When someone early on in a conversation, without prompting, tells you that there is nothing “sinister, evil or vile” happening, your immediate response is to assume that this is sinister, evil and vile.
The item in question is an ad promoting an “essay contest” that appeared in the Newton TAB last week asking Newton North students to submit a 200 to 400 word essay on Israeli/ Palestinian peace AND to list the sources that led them to their conclusion.
Prizes for the winning entries included hundreds of dollars in gift cards to “The Mall at Chestnut Hill”. The ad does not appear in the December 7 issue of the newspaper.
Joshua Resnek, the person whose email is in the ad, admitted that it was designed to unearth curriculum materials about the Israeli/Palestinian conflict that are being taught at North. He was sure to tell me that “there is nothing sinister, evil or vile” involved with this ad.
Specifically the contest rules asks students to:
List all lesson plans, outlines, chapters in specific textbooks, handouts, homework or other work related to this issue assigned to you during the class.
Allegations that anti-Israeli or pro-Palestinian curriculum materials are being taught in Newton Public Schools is not a new issue. A group, led by Newton resident Charles Jacobs of Americans for Peace and Justice, has long sought to prove that Newton is teaching its kids anti-Israeli rhetoric, is continuing its efforts to obtain damaging information where none actually exists.
Not so, says Resnek.
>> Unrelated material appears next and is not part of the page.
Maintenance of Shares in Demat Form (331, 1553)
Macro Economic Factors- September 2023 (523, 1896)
He tells me that his group, which he claims is not at all associated with Jacobs, has tried going through official channels to review school curriculum materials but hasn’t received documents.
From what I understand, various document requests under the Freedom of Information Act have been filled with Newton Public Schools but that the petitioners have balked at paying the fees which NPS is allowed by law to charge.
So if we hold Resnek at his word when he says he’s not connected to Charles Jacobs, then who? Resnek claims it’s for a “fella doing a long report on education standards and how things like this are done. It’s footnoted, it’s pretty well done. It’s coming out in several months, the missing piece is Newton North High School.”
So, who is this mysterious researcher?
“He’d rather not be publicly revealed until the study comes out. It’s a well-known educator who has done multiple studies. It’s not Mr. Jacobs or one of his associates.”
But Resnek did say that Russell Pergament — founder of the Newton TAB and someone who has long history of being concerned about an anti-Israeli bias in Newton schools and who does have had a long affiliation with Charles Jacobs and his associates — paid for the ad in the TAB.
Resnek has a resume that includes a long list of articles written for the big players like the Boston Globe, Boston Herald and the New York Times. He founded a publishing company that ran community newspapers in what he calls “post-industrial cities” around Boston. Most recently, he spent 13 months as publisher of the Jewish Journal before starting a couple of papers in Brookline and Newton. Neither paper has an online presence, both have a Facebook page where the ad in question also appeared. No other ads have been posted to the Facebook page.
On the plus side, Resnek told me that no North students have entered the contest. In fact he said not one person has responded to this ad, with the exception of me.
“I had the feeling in composing this that if some students did this they may pay a price for it,” he said. “So not hearing from anybody makes me feel that there is a bit of conspiracy of kids coming forward to do this. But I’m not a conspiracy theorist.”
Or of course, maybe that’s because he ran an ad for an essay contest for teens in a print newspaper and most teens have stopped reading newspapers.
Or perhaps it’s because all this alleged anti-Israeli, Newton Public Schools sanctioned, materials that Jacobs, Resnek, Pergament and others are so worried about simply don’t exist.